··· Extrait du texte

Le blocage du détroit d’Ormuz met en lumière la vulnérabilité de l’approvisionnement médical en Afrique. Bien que loin des tensions du Moyen-Orient, le continent subit de plein fouet les conséquences de cette instabilité géopolitique. En effet, plus de 70 % des médicaments consommés sur le territoire proviennent de l’étranger, principalement d’Asie. Les difficultés d’approvisionnement se traduisent déjà par des augmentations de coûts et des délais de livraison prolongés, mettant en péril la santé publique dans de nombreuses régions du continent.
L'absence d'une industrie pharmaceutique locale solide aggrave cette crise. Malgré les ambitions des États africains de renforcer leur souveraineté sanitaire, la production locale reste insuffisante pour répondre aux besoins croissants. Les économies dépendantes des importations se retrouvent ainsi à la merci des fluctuations des marchés internationaux, et les systèmes de santé, déjà fragilisés, risquent de s'effondrer sous la pression de la pénurie.
Cette situation soulève des enjeux cruciaux, allant au-delà du secteur médical. L'inflation des prix des médicaments, le développement de marchés parallèles et l'augmentation des médicaments contrefaits compromettent l'accès aux soins essentiels. Face à ces défis, l'Afrique doit envisager des solutions durables, telles que le renforcement de la production locale et la sécurisation des chaînes d'approvisionnement, pour ne pas subir les conséquences de crises géopolitiques qu'elle ne maîtrise pas.
Ce qu’il faut retenir
- Le blocage du détroit d'Ormuz impacte l'approvisionnement en médicaments en Afrique.
- Plus de 70 % des médicaments en Afrique proviennent de l'étranger, surtout d'Asie.
- Les systèmes de santé font face à des augmentations de coûts et des pénuries.
- Le développement d'une industrie pharmaceutique locale est devenu urgent.

······
··· Extrait de données

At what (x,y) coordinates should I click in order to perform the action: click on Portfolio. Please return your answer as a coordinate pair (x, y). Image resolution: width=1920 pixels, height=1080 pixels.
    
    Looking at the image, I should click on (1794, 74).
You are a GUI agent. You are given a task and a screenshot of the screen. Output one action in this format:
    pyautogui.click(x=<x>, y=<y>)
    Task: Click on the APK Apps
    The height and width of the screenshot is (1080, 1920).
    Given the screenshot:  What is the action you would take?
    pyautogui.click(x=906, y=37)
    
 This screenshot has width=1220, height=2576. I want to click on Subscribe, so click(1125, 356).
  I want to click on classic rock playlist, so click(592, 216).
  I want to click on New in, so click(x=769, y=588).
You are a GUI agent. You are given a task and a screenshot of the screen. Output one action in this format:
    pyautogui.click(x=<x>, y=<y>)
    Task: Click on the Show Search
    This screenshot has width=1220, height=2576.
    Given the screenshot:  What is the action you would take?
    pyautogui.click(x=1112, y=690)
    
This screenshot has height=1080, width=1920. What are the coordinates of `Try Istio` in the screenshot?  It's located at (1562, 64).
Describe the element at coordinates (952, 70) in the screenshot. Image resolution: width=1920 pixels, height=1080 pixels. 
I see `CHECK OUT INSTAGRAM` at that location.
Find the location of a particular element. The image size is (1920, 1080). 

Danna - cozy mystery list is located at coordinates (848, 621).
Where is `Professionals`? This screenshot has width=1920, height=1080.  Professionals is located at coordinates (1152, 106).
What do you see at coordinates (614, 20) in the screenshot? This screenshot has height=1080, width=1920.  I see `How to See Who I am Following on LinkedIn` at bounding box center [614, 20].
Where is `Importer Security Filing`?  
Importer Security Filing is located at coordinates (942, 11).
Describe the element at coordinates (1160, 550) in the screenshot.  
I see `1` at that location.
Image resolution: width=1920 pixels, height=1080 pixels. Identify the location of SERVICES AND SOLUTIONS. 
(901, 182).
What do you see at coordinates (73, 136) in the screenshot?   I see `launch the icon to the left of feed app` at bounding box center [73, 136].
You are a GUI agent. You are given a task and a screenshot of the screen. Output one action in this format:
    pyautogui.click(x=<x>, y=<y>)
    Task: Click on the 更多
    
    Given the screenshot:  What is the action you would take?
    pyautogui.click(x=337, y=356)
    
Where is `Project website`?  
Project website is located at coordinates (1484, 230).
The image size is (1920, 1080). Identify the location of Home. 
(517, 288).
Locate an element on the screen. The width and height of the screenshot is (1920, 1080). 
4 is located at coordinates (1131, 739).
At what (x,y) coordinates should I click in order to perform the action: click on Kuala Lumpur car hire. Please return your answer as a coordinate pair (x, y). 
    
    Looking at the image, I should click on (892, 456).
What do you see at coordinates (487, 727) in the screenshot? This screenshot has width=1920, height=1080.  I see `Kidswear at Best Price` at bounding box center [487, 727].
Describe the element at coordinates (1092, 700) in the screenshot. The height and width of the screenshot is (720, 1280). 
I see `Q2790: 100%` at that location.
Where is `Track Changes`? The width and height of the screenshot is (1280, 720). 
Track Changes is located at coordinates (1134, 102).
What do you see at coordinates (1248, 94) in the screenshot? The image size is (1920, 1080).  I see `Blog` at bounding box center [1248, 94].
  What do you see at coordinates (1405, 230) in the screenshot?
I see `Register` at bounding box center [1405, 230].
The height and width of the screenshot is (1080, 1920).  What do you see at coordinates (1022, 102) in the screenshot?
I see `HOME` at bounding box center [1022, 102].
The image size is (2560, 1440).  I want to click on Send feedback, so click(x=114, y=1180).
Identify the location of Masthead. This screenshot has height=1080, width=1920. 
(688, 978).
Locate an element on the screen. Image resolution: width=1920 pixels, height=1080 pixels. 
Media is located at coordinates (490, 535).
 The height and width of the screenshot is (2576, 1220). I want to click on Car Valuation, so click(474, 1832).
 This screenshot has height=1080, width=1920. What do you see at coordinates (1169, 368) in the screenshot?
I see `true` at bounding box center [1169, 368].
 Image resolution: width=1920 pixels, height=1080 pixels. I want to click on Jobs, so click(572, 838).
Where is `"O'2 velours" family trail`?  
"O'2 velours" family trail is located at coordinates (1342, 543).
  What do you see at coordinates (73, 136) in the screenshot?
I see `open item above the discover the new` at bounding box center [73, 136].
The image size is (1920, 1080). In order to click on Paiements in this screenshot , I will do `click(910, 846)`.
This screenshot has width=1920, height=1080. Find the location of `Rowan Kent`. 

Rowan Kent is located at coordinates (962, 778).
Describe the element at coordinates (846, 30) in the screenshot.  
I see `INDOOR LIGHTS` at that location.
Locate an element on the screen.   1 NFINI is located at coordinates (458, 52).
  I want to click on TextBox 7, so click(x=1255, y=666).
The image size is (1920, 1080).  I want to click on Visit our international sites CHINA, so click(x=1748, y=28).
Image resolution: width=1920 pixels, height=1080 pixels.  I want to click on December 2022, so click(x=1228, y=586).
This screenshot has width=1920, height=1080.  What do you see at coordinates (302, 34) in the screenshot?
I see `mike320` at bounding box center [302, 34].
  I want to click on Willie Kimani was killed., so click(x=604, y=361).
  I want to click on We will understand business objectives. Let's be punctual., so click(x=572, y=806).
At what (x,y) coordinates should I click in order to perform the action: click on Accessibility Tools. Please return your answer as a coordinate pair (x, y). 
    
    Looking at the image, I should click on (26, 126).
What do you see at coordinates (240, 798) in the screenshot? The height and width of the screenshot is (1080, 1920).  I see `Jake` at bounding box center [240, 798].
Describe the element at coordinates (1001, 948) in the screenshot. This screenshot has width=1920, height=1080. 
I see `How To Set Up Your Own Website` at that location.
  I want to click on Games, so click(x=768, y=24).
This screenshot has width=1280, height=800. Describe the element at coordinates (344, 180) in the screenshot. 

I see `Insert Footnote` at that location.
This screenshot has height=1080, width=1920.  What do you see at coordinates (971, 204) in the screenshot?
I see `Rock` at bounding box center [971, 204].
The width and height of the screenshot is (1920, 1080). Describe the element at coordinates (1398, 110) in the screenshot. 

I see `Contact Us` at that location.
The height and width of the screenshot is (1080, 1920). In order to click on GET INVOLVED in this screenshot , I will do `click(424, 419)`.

······

* _Liste des activités_:
1. Extrayez du texte sur l'approvisionnement en médicaments en Afrique tout le passage qui va de « Cette situation soulève » jusqu'à « ne maîtrise pas. ».
2. Veuillez traduire en anglais cette phrase du texte sur l'approvisionnement en médicaments en Afrique : « L'absence d'une industrie pharmaceutique locale solide aggrave cette crise. »
3. D'après le texte sur l'approvisionnement en médicaments en Afrique, quelle part des médicaments consommés sur le continent vient de l'étranger ?

* _Corrigé des exercices_:
1.
Cette situation soulève des enjeux cruciaux, allant au-delà du secteur médical. L'inflation des prix des médicaments, le développement de marchés parallèles et l'augmentation des médicaments contrefaits compromettent l'accès aux soins essentiels. Face à ces défis, l'Afrique doit envisager des solutions durables, telles que le renforcement de la production locale et la sécurisation des chaînes d'approvisionnement, pour ne pas subir les conséquences de crises géopolitiques qu'elle ne maîtrise pas.

2. The absence of a strong local pharmaceutical industry is worsening this crisis.

3. Plus de 70 %.